━━━ Information given

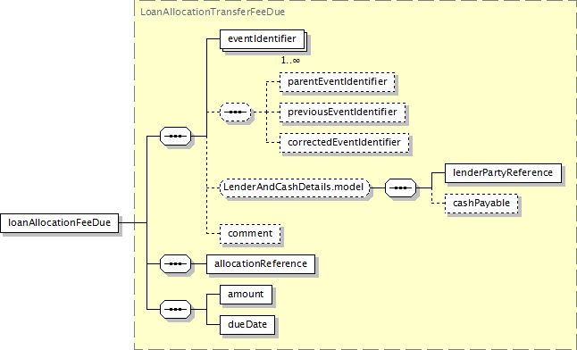Click the sequence icon after loanAllocationFeeDue
This screenshot has width=577, height=350.
pos(176,137)
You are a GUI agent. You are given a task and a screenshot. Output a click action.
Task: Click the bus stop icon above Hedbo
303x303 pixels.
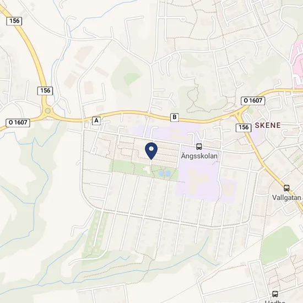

━━━━━━

What the task asks: Every line from the line containing "Task: Click the bus stop icon above Hedbo" through the last line above is to be printed exactly. Pictures are not copied.

Task response:
Task: Click the bus stop icon above Hedbo
303x303 pixels.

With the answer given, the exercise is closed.